ITALIA OGGI
Il cnf sulla sentenza del consiglio di stato
L’avvocatura non è un’impresa
Sab. 26 – Consiglio nazionale forense e consigli dell’Ordine degli avvocati non sono associazioni di imprese. Corte costituzionale e Cassazione hanno, infatti, ribadito le sostanziali diversità morfologiche tra impresa e professione, e quindi la necessaria diversità delle discipline legali. È questo, secondo il Cnf, uno dei punti critici della sentenza del Consiglio di stato del 22 marzo scorso (si veda ItaliaOggi del 24 marzo 2016), che ha di fatto confermato la iniziale condanna al pagamento di 912.536,40 euro inflitta dall’Antitrust e ridimensionata inizialmente dal Tar Lazio. È quanto emerge da un documento messo a punto dall’ufficio studi del Cnf contenente «brevi considerazioni» sulla sentenza di Palazzo Spada. «Anzitutto», afferma il Cnf, «secondo le prospettazioni del Consiglio di stato, ogni decisione di un ordine professionale costituisce automaticamente una restrizione della concorrenza decisa da una associazione di imprese, per cui tutte le disposizioni deontologiche possono essere considerate intese restrittive».

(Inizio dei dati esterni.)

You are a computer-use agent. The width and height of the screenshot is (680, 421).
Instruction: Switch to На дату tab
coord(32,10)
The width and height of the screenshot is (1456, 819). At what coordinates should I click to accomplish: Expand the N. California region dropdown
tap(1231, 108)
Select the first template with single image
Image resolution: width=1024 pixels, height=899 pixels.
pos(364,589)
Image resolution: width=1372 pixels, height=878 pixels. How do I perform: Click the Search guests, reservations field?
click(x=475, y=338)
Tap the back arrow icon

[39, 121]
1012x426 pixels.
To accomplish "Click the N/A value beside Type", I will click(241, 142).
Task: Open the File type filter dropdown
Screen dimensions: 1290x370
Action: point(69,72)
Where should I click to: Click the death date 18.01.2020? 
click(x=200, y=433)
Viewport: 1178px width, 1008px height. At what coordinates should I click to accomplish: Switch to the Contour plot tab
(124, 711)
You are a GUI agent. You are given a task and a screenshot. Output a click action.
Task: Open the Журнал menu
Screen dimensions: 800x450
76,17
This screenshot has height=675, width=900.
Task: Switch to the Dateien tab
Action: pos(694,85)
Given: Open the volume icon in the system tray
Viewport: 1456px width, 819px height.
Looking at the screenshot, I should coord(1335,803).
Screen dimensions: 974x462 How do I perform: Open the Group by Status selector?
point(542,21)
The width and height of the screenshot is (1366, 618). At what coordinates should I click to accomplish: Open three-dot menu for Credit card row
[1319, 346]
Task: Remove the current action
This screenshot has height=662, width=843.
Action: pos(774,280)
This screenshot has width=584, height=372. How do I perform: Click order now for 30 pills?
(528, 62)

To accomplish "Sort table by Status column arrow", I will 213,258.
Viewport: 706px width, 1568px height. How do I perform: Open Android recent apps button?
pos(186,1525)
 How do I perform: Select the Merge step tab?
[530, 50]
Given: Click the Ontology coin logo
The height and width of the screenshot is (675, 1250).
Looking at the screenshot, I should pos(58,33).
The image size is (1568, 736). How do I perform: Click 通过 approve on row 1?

Il Cnf richiama però sia la sentenza n. 228/2014 della Corte costituzionale, sia la decisione della Cassazione (n. 560/2015) che ha rilevato l’inapplicabilità ai professionisti della disciplina codicistica della concorrenza sleale, difettando in capo a tali soggetti la qualità di imprenditore. Altro punto critico, la natura giuridica del Cnf, riconosciuta dal Consiglio di stato quale quella di ente pubblico secondo una nozione elastica «a certi fini e rispetto a certi istituti», e quindi «del tutto contraddittoria, posto che configura l’applicabilità di normativa a intermittenza». Cnf e Coa, quindi, possono essere qualificati come associazioni di imprese a seconda degli ambiti in cui intervengano. Dall’altro lato, però, argomenta il Cnf, agli enti istituzionali esponenziali della categoria forense sono applicabili le normative prettamente pubblicistiche sulla trasparenza e l’anticorruzione. «Va inoltre ricordato», si legge nel documento, «che il procedimento si è svolto senza le garanzie di rispetto del contraddittorio». Ancora, a parere del Cnf il dl 138/2011, attuato con il dpr n. 137/2012, richiamato dalla sentenza, è «pacificamente non applicabile al sistema ordinamentale forense, né all’epoca né successivamente a seguito dell’entrata in vigore della legge n. 247/2012 e dell’art. 10 in particolare». Quanto alle modalità di calcolo «sono ancora forti le perplessità e le modalità di commisurazione di una sanzione che assume come parametro un presunto fatturato di enti pubblici che vivono invece del contributo degli iscritti e non esercitano attività di impresa». Detto ciò, il Cnf ha già accantonato in fase di bilancio gli oltre 900 mila euro di sanzione e, sottolinea il presidente, Andrea Mascherin, in una lettera inviata agli iscritti, metterà in campo future iniziative «considerato che si tratta di una materia sulla quale, di recente, ha avuto occasione di intervenire la Corte europea dei diritti dell’uomo».